Or une fois n’est pas la coutume, la presse turque semble avoir une assez juste perception du message indirect que Poutine a tenté d’envoyer à Ankara en affirmant que les “dix pour cent des territoires syriens qui restent occupés devraient être libérés" : L’approche des médias turcs envers la rencontre des présidents russe et syrien est d’une importance tout à fait particulière, puisqu’Ankara a toujours été l’une des parties impliquées dans l’affaire syrienne, et toute évolution dans ce pays déchiré par la guerre de longue date sera prise en compte par les analystes et les politiciens turcs. La plupart des journaux turcs ont couvert la nouvelle de la récente visite du président syrien en Russie et sa rencontre avec Poutine en première page, la qualifiant d’événement important. Les trois journaux Cumhuriyet, Sözcü et Karar, tous trois journaux critiques à l’égard du parti au pouvoir en Turquie, ont partagé une approche conjointe envers la récente réunion Poutine-Assad au Kremlin. Le journal Cumhuriyet, connu comme un important média proche du Parti républicain du peuple (CHP) estime que les propos du président Poutine lors de sa rencontre avec son homologue s’inscrivaient en fait dans le contexte du vieil adage : “Battre l’un pour en effrayer l’autre”.

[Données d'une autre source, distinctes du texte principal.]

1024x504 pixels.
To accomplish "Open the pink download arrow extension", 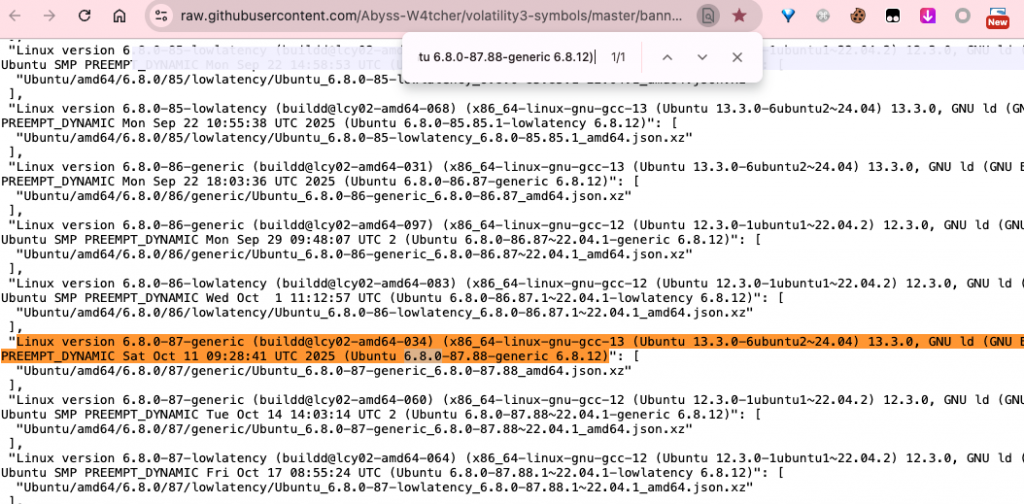I will point(928,16).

“Toute force étrangère présente en dehors des Nations unies, en dehors de la supervision des Nations unies et en dehors de la volonté et de l’invitation du gouvernement syrien doit quitter [le territoire syrien]”, écrit le quotidien Cumhuriyet, citant Poutine. Il poursuit que les deux destinataires de ce discours sont Washington et Ankara : “Ankara doit clairement comprendre les propos de Poutine. Il veut que les troupes américaines et turques quittent la Syrie. ‘Poutine n’a pas mentionné les noms des pays. Mais il a intelligemment utilisé des descriptions qui ne se sont utilisées que pour les Américains et les Turcs.’

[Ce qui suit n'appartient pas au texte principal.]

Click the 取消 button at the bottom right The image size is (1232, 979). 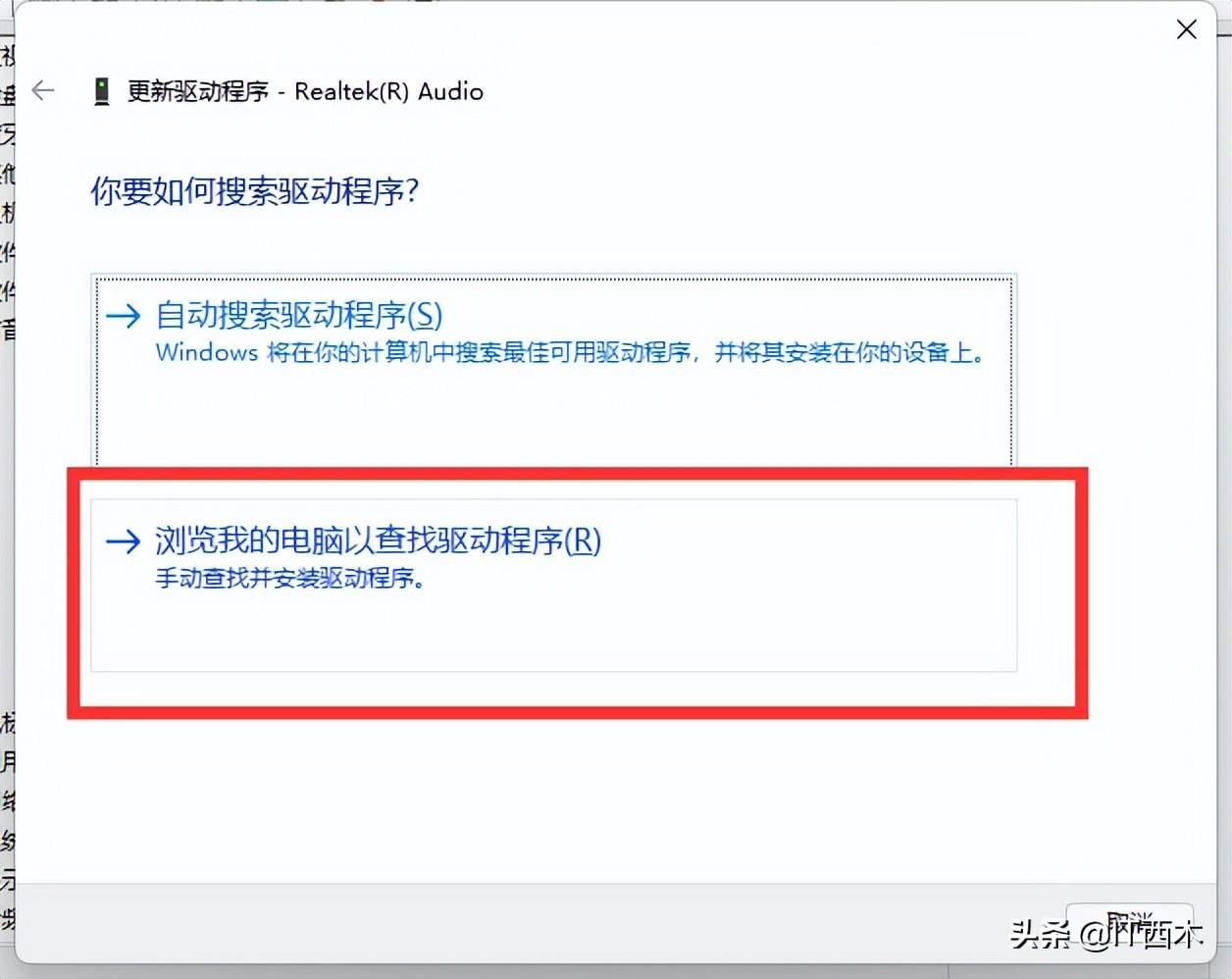click(1129, 924)
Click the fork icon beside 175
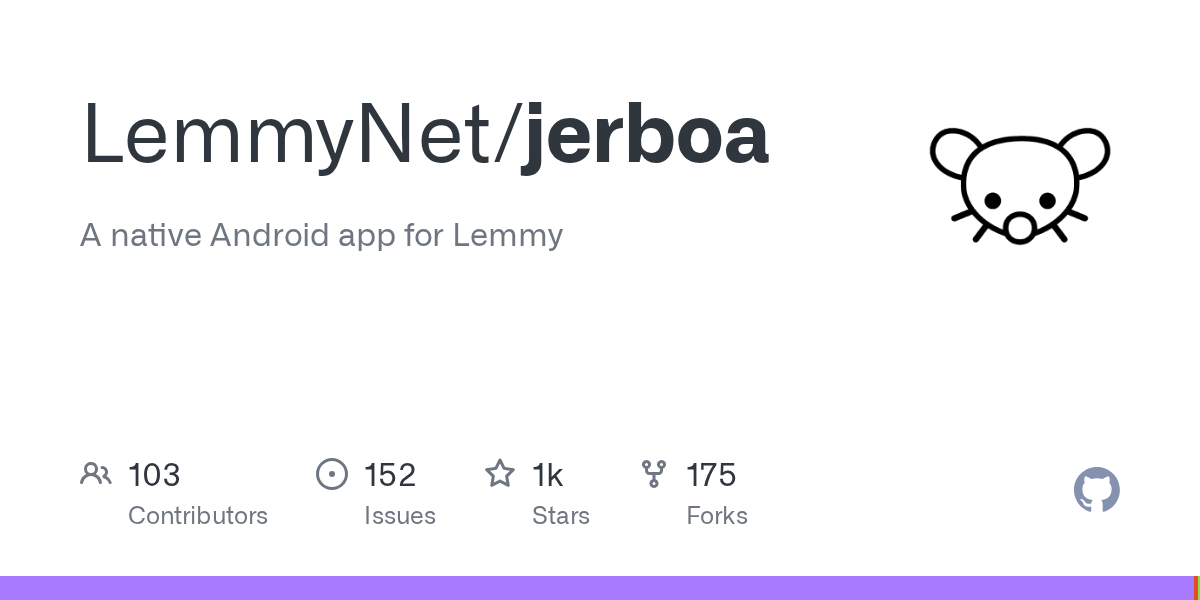1200x600 pixels. click(x=654, y=474)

Mais pourquoi la Turquie devrait-elle s’inquiéter ? Le meurtre de trois officiers turcs à Idlib il y a quelques jours et la colère croissante des Syriens face aux actes extrémistes des terroristes parrainés par l’armée turque à Afrin et dans d’autres villes occupées sont indéniables et tout cela joue en défaveur de la Turquie. Au fait, en dépit d’une politique de séduction, Ankara n’est pas aimé dans le Nord syrien. À ceci s’ajoutent les erreurs commises à l’interne.

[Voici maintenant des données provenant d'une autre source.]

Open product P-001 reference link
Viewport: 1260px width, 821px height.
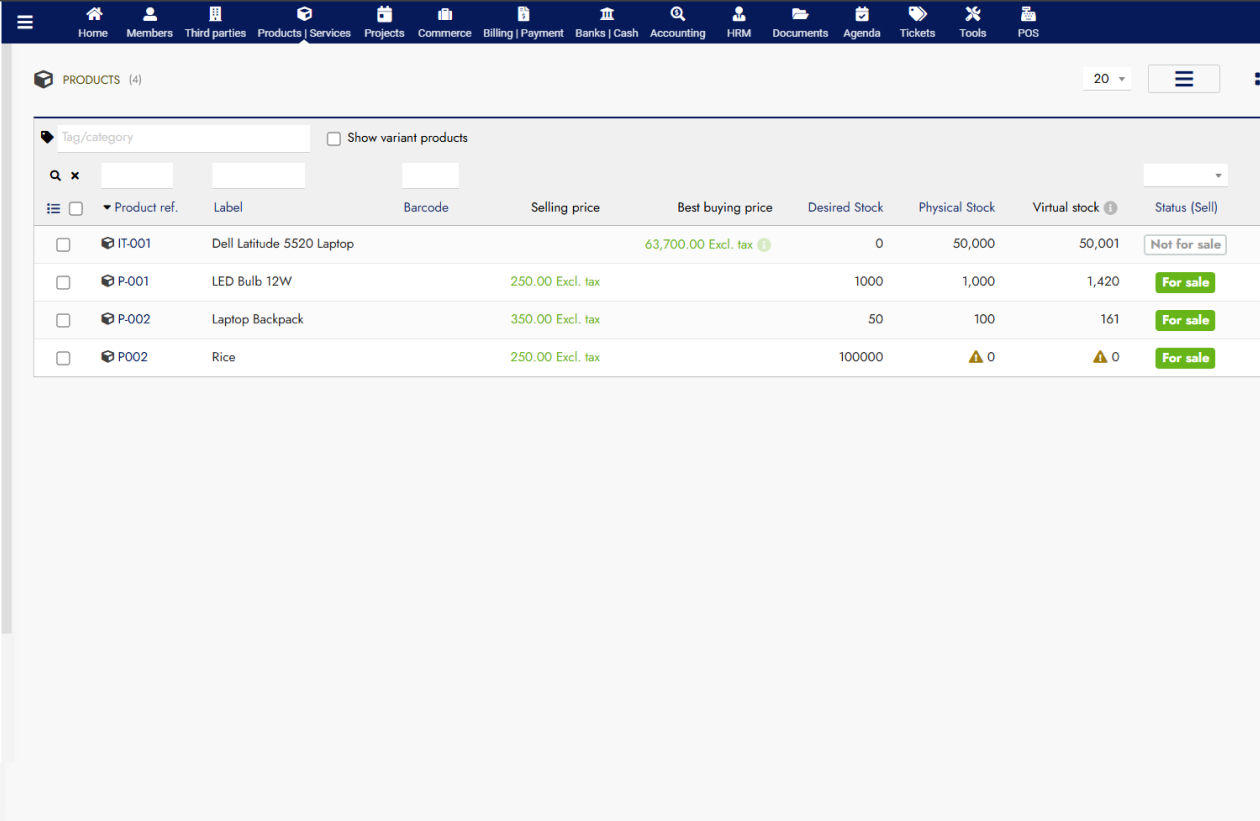coord(133,282)
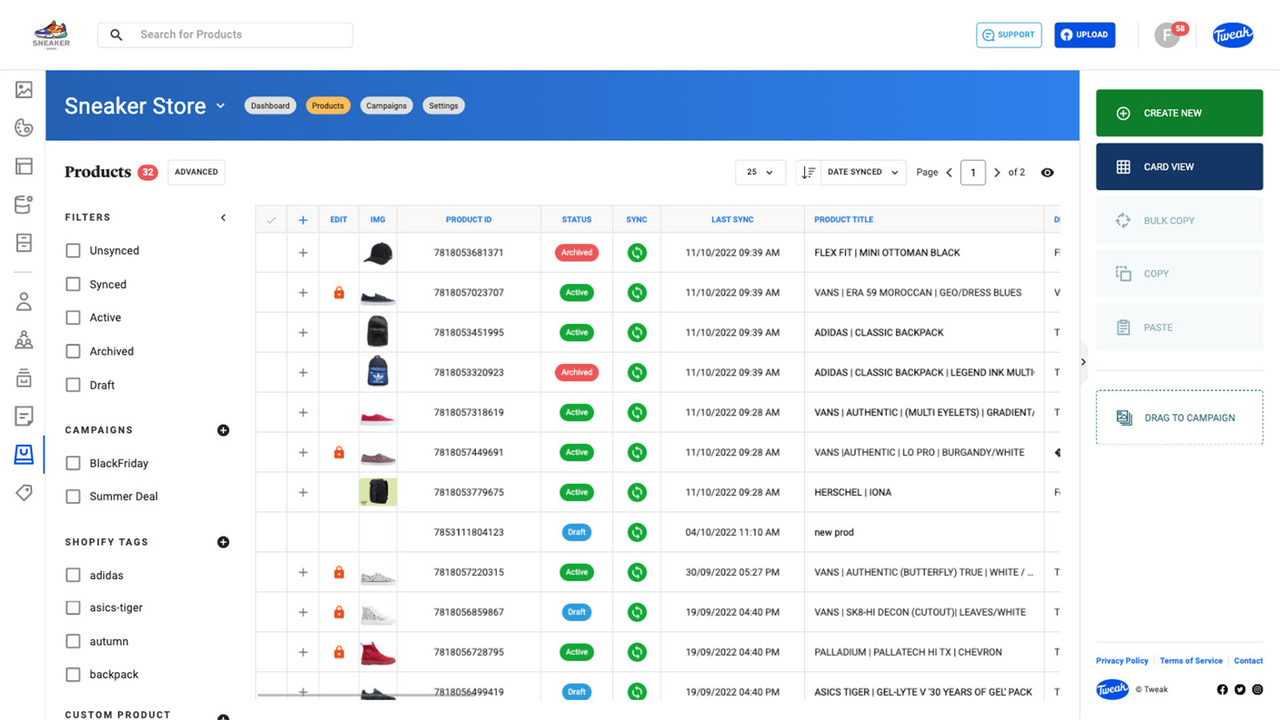This screenshot has width=1280, height=720.
Task: Click the CREATE NEW button
Action: 1178,113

Certes, l’ambiguïté de la politique russe de la Turquie a réservé toutes ces années une marge de liberté importante à Ankara en Syrie, mais dire que le Kremlin irait donner son feu vert à ce que la Turquie impose son calendrier au Levant est un pas qu’aucun analyste ne franchirait. Disons que l’énergie nucléaire et la construction de la centrale nucléaire d’Ak Kui Malatya par des scientifiques et des ingénieurs russes, le transfert de gaz russe sous la mer Noire vers la Turquie et l’Europe (Turk Stream), l’achat du système de missile russe S400, la coopération politique et sécuritaire entre la Turquie, la Russie et la République d’Azerbaïdjan dans le Caucase du Sud ou encore les actions de dizaines d’entreprises turques de construction et de sous-traitance en Russie ne pèsent pas assez lourdes face à l’aspect géostratégique des relations Syrie-Russie.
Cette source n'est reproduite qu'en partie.